* [Your task]: Every line in the records below that holds "tweet" must be identified and copied.

Given data START

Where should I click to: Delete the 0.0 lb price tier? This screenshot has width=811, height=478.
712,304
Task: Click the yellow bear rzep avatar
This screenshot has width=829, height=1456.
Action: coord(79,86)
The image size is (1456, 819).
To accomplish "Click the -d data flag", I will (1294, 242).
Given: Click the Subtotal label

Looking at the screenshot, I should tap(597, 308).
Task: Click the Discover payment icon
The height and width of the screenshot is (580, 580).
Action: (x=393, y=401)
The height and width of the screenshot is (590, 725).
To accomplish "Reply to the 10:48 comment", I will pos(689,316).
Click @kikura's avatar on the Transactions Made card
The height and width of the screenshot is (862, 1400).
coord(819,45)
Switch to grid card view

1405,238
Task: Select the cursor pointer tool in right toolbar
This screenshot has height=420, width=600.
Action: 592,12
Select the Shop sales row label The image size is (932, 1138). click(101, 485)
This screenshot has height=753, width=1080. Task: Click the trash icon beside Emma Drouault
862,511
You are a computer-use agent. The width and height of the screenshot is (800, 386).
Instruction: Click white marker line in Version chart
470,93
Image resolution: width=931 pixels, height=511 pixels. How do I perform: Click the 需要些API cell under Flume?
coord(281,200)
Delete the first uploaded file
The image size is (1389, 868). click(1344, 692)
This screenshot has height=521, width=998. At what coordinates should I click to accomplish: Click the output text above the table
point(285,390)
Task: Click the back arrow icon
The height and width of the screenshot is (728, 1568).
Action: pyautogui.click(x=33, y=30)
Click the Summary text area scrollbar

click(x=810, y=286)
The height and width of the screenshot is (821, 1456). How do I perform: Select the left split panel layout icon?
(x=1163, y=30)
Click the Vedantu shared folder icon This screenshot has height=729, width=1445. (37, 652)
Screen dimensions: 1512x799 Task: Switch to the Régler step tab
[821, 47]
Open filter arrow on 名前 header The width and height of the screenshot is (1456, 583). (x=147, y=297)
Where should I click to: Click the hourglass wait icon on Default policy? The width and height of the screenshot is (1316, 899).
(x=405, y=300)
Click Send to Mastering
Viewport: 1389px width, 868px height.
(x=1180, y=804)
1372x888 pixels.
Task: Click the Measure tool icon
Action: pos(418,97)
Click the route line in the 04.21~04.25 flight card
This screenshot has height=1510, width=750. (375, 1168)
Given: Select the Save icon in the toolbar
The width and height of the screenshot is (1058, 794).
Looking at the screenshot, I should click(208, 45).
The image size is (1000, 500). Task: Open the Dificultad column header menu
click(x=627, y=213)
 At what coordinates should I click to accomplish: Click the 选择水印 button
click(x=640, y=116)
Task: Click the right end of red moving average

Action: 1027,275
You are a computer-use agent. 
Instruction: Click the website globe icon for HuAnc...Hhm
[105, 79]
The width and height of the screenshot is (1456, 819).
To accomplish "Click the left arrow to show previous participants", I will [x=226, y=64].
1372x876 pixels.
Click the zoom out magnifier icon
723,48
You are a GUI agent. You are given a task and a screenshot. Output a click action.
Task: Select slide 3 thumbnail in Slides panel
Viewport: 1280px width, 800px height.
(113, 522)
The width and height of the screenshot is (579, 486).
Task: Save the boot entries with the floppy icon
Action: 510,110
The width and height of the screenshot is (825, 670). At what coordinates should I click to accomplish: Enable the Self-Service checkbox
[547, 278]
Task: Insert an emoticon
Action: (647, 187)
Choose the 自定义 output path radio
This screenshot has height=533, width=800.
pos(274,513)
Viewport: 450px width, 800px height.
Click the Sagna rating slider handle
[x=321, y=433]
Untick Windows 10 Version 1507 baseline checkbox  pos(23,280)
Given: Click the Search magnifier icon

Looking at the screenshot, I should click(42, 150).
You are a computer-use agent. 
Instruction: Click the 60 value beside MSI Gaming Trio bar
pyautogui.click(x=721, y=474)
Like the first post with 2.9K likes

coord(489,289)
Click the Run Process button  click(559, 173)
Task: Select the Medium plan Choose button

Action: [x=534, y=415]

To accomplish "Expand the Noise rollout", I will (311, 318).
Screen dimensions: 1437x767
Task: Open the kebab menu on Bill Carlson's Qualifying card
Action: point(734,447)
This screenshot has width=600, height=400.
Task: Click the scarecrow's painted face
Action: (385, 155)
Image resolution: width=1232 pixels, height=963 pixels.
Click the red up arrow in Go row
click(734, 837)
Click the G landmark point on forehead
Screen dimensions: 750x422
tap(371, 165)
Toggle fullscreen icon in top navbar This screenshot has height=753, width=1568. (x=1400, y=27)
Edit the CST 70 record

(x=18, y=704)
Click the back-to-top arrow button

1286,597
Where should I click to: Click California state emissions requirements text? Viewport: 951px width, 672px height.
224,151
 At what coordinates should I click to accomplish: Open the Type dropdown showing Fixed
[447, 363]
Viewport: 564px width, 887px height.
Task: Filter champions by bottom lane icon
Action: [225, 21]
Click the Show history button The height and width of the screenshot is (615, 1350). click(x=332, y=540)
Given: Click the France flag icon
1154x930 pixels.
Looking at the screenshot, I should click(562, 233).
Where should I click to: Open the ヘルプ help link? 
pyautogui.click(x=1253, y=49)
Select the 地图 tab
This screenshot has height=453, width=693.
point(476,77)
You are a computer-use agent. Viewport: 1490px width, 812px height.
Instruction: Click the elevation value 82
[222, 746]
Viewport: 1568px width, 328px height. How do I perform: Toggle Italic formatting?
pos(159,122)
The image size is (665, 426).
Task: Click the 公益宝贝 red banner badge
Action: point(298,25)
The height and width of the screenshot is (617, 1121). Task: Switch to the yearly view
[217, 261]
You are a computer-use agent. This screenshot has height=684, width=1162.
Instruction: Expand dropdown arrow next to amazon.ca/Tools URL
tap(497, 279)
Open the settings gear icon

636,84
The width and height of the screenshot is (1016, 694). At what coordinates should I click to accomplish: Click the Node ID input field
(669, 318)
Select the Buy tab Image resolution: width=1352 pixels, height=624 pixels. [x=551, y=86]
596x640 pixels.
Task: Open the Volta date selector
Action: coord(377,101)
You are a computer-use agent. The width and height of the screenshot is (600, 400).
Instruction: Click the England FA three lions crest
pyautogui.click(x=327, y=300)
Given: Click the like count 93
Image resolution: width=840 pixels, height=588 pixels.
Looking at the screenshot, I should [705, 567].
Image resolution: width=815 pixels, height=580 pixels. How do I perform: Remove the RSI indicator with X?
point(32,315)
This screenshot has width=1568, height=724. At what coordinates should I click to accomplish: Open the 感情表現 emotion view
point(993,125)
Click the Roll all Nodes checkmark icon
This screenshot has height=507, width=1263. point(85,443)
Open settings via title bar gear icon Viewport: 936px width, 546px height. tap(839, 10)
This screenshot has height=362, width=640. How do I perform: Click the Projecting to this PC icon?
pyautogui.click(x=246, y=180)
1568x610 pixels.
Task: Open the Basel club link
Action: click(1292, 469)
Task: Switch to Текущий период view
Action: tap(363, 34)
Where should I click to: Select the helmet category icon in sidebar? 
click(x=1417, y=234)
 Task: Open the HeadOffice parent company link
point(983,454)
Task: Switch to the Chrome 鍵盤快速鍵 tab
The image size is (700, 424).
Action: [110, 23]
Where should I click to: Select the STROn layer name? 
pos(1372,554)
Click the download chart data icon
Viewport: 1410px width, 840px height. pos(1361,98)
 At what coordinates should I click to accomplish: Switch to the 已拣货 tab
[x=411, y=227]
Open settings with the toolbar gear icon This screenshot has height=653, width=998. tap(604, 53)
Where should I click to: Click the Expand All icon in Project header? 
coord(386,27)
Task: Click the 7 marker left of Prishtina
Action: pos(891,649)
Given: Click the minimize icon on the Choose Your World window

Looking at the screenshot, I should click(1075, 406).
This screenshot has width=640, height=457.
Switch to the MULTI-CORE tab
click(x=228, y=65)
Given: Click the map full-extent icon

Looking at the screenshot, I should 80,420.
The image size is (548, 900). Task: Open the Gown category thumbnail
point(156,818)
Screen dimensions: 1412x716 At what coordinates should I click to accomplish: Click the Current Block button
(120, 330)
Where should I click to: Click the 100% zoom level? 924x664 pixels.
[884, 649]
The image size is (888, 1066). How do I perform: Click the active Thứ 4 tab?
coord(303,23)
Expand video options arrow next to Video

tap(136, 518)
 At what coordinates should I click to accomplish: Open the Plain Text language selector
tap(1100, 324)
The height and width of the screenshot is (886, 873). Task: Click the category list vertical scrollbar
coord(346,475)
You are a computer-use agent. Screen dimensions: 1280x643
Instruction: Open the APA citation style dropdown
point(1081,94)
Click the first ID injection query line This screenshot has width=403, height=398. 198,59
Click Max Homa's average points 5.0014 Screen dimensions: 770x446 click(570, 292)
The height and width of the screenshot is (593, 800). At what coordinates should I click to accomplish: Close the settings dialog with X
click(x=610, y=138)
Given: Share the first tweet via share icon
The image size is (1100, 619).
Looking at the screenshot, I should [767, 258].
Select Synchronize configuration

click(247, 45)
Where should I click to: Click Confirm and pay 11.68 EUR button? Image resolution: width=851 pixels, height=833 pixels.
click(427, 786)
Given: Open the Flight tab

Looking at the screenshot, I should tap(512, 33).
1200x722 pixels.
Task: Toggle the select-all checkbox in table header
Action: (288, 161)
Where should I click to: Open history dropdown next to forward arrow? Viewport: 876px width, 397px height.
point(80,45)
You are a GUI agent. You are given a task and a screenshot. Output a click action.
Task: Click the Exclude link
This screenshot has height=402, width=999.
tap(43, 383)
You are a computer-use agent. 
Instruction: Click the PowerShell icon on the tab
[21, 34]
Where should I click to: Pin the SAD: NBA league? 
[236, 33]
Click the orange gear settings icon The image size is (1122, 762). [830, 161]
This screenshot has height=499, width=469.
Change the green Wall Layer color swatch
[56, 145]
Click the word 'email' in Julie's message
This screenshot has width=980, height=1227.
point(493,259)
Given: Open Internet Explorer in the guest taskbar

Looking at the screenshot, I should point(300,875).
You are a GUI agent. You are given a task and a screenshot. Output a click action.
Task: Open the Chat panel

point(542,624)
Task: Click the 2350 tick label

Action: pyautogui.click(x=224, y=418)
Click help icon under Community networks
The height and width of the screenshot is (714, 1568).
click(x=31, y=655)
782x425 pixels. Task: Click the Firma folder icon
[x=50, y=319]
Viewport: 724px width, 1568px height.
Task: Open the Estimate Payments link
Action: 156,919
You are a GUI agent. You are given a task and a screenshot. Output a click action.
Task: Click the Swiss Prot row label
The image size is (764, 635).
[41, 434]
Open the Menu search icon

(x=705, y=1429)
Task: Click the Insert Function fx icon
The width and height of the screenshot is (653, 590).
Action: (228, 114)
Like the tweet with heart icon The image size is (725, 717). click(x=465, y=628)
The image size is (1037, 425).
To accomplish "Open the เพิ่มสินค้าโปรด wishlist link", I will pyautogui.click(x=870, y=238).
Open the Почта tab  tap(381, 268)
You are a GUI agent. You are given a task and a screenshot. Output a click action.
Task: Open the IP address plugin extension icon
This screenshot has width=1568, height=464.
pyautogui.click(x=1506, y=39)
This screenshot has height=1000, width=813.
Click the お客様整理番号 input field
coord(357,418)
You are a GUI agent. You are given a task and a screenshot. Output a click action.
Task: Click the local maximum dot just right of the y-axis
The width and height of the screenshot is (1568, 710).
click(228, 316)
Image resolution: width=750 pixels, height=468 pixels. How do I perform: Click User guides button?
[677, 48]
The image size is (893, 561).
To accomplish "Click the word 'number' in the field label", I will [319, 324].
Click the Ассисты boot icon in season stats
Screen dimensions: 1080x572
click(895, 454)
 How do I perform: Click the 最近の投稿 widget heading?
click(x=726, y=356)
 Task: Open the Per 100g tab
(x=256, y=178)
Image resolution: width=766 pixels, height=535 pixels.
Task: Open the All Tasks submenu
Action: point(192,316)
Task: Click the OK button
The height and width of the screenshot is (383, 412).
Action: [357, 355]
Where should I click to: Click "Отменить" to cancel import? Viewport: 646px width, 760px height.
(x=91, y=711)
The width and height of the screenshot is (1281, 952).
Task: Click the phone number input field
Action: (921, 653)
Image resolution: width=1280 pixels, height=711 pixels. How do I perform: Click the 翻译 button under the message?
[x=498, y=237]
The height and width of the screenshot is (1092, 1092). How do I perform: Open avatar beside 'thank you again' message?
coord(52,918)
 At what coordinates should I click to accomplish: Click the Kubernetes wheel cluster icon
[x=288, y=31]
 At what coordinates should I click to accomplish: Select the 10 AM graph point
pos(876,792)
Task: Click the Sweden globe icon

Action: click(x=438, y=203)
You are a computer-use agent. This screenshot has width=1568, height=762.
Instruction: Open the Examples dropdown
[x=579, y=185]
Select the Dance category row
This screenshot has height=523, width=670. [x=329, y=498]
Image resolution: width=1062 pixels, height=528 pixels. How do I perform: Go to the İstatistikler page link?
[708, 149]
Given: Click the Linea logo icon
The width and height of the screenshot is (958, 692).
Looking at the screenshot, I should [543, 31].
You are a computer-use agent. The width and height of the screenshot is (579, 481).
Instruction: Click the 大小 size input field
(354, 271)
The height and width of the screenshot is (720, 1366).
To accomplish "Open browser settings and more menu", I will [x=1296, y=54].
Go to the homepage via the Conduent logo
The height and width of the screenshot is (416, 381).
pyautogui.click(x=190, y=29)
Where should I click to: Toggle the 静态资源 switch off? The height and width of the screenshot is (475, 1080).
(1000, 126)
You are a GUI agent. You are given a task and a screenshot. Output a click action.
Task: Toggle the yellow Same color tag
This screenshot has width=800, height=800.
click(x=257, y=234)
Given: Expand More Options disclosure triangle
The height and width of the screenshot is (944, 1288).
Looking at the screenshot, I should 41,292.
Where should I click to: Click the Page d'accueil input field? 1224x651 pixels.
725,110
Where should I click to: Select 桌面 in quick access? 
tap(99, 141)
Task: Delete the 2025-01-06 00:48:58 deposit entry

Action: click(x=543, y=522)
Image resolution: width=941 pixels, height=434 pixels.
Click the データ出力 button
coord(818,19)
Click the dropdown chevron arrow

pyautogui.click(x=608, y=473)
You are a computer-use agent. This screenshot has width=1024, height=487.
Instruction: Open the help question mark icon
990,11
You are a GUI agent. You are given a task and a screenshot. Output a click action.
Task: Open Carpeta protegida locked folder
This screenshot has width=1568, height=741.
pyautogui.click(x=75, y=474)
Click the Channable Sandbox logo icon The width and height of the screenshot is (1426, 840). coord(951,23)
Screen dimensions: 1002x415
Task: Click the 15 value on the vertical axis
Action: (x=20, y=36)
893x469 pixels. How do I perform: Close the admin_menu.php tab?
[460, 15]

Given data END

* [The completed task]:
Given: Share the first tweet via share icon
Like the tweet with heart icon The image size is (725, 717). click(x=465, y=628)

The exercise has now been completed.